A sobrecarga vem também do estranhamento que as pessoas demonstram em relação a essa população. Mel, por exemplo, demorou a aceitar fazer aulas de balé, apesar de gostar da dança.
"Ela é superdespachada, conversada. Só que chega uma hora que cansa ter que explicar o tempo todo por que você é assim, por que não cresceu. Ela não queria ter que ficar se justificando", contou a mãe.
Em alguns casos, as abordagens são violentas e violam a intimidade. Dornellas já teve que pegar a filha no colo ao notar alguém apontando o celular para a criança. "É como se o corpo não pertencesse a elas. Já teve uma pessoa que saiu de uma mesa no restaurante e veio até nós para tocá-la. É muito chato."

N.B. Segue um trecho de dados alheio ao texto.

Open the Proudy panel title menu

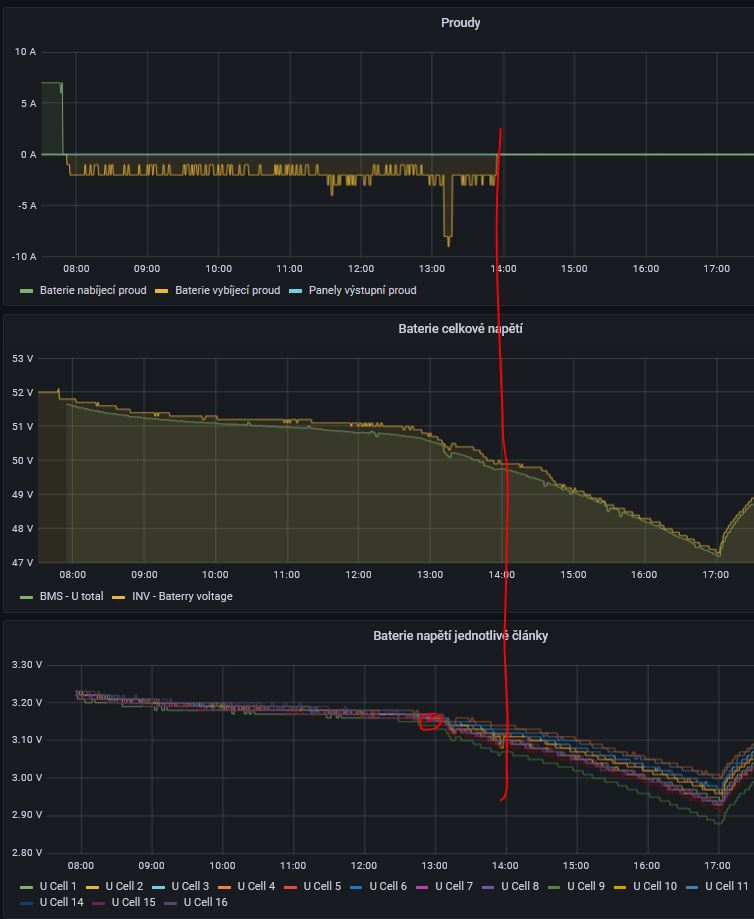point(460,22)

Juliana Yamin, presidente do INN, que também tem um filho com acondroplasia, mencionou pesquisas sobre a prevalência de sintomas de transtorno do estresse pós-traumático nessa população.
"Eles têm preocupações diárias com coisas que para nós são automáticas. Será que eu vou conseguir pegar o ônibus? Será que eu vou conseguir sentar na cadeira, usar o banheiro, pedir uma comida, ser enxergado por alguém que está atrás de um balcão?", diz.

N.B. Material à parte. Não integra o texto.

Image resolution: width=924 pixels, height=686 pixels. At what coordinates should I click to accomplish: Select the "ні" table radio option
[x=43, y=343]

Para Yamin, o Brasil deveria reconhecer o capacitismo como um crime coletivo, tal qual o racismo, e não apenas quando há um indivíduo identificado, como prevê hoje a Lei Brasileira de Inclusão. "A gente ainda vê muita gente vivendo da piada escrachada e isso é inadmissível."

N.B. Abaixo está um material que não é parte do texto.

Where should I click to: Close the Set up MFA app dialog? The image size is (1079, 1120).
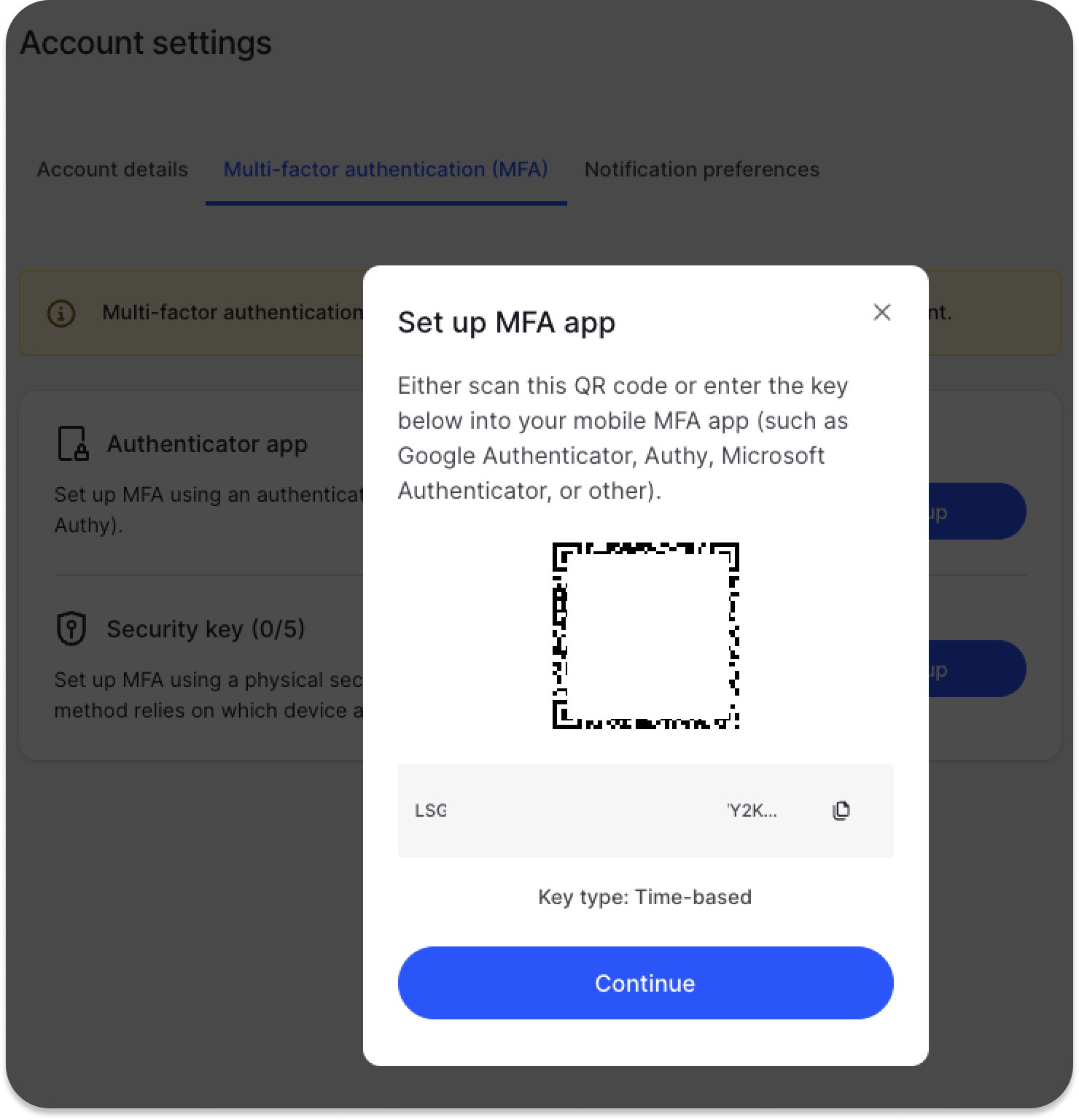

Ela ressaltou a necessidade de cuidar da saúde mental das famílias. Tanto ela quanto Dornellas lembraram o impacto que foi receber o diagnóstico dos filhos e como tiveram que "entrar em um universo completamente novo sem mapa e sem bússola", nas palavras da mãe de Mel.
Ambas fazem parte da estatística de 80% de pais de crianças com nanismo que possuem estatura mediana.
"É natural que as expectativas, as ansiedades e as preocupações sejam muito grandes. E nesse momento o médico tem muita responsabilidade", afirmou o geneticista Juan Llerena Júnior, do Instituto Fernandes Figueira, da Fiocruz.
Segundo ele, o lançamento do primeiro remédio para acondroplasia (a vosoritida, em 2021) trouxe mais visibilidade à condição. "Quando a gente não tem uma medicação, para qualquer doença, ela fica naquele nicho, naquela família", afirmou.
Llerena destacou o papel educativo de jovens com nanismo que se tornaram influenciadores nas redes sociais e das associações de pacientes.
"Estamos saindo do assistencialismo, houve uma profissionalização dessas organizações. Se não fosse pela sociedade civil, nossas políticas públicas estariam muito atrasadas."
As demais participantes também se mostraram otimistas, apesar das experiências dolorosas compartilhadas.
"Se sairmos do automático e passarmos a enxergar não o que falta, mas o que sobra, vamos entender que a pessoa com deficiência tem potência, tem voz e tem muito a agregar", disse Izabela Ganzer.
Dornellas contou o quanto a filha melhorou com o tratamento e contou do impacto das ações de conscientização feitas por Mel na escola.
Para Yamin, um futuro menos capacitista é possível, embora o caminho seja longo. "A minha geração era muito mais preconceituosa que a de hoje. A gente já evoluiu muito, mas ainda temos muito a fazer."